The two proper cities of the region are Kayseri and Nevşehir, but they’re lacking in scenery and there’s no good reason to stay there.
Having stayed in Göreme during my first visit several years ago, I was considering changing things up by trying a different town. But upon further research, I realized that Göreme is by far the most conveniently located, hence its popularity.
As my main goal was to hike, I found that many of the region’s most well-known valleys, castles and other landmarks are within walking distance from Göreme. While there are indeed other highlights in Cappadocia that require a vehicle, you’ll have to rely on them much less if you stay in Göreme.
Göreme is probably one of the most touristy parts of Turkey. And with that comes both negatives and positives, among which is the large selection of hotels.
You’ll find something for all budgets here – from backpacker dorm rooms to luxury suites.
Many of the hotels advertise themselves as ‘cave houses,’ meaning they’ve been carved out of the natural limestone rock. This not only makes for a special and cozy atmosphere, but the rooms keep surprisingly cool in summer.
During my first visit to Cappadocia, I stayed in a proper cave house which is apparently no longer in business. On a smaller budget my second time around, I opted for the Mevlana Hotel. While not carved into the rock, the hotel is nonetheless made of stone.
The room was a basic private room with a private bathroom, and it also included breakfast. At the time of my visit, the price was reduced due to the coronavirus pandemic.
I was happy with what I got for the price that I paid. The room was fine, but I wouldn’t consider it a great value had I paid the standard rate. Then again, Göreme is a bit pricier overall than most places in the country.
The nearest big cities to Göreme are Kayseri and Nevşehir. Both of these cities have airports, and from either one you can easily take a shuttle bus to Göreme.
Despite being just a town, Göreme has direct bus connections with many major cities throughout Turkey.
For example, I was able to get a direct coach bus to Göreme all the way from Gaziantep with the Süha bus company. I was actually somewhat surprised that there was no transfer in Kayseri, with the same bus taking me all the way.
It’s not unheard of to need to transfer in Kayseri or Nevşehir, though, so it’s best to confirm this when buying your ticket (if they speak any English!).
Conveniently, the Göreme Otogar (bus terminal) is located in the very center of town. It shouldn’t be more than several minutes on foot from wherever your hotel is.
Leaving Cappadocia, I easily caught a direct bus to Konya, and the same bus would be continuing onward to Antalya.
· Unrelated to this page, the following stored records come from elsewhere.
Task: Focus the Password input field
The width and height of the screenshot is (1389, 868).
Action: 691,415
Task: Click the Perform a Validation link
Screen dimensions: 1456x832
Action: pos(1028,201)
You should also find direct buses between Göreme and Istanbul, Ankara and other cities.
While the Turkish government isn’t quite as extreme as China when it comes to online censorship, you’ll probably want a decent VPN before your visit.
I’ve tried out a couple of different companies and have found ExpressVPN to be the most reliable.
Booking.com is currently banned in the country (at least when you search for domestic accommodation). However, there are actually quite a few Turkish hotels listed on there anyway. And many them don’t even appear on Hotels.com, which hasn’t been banned.
Over the course of my trip, I ended up making quite a few reservations with Booking.com and was really glad I had a VPN to do so.
Another major site that’s banned is PayPal. If you want to access your account at all during your travels, a VPN is a must.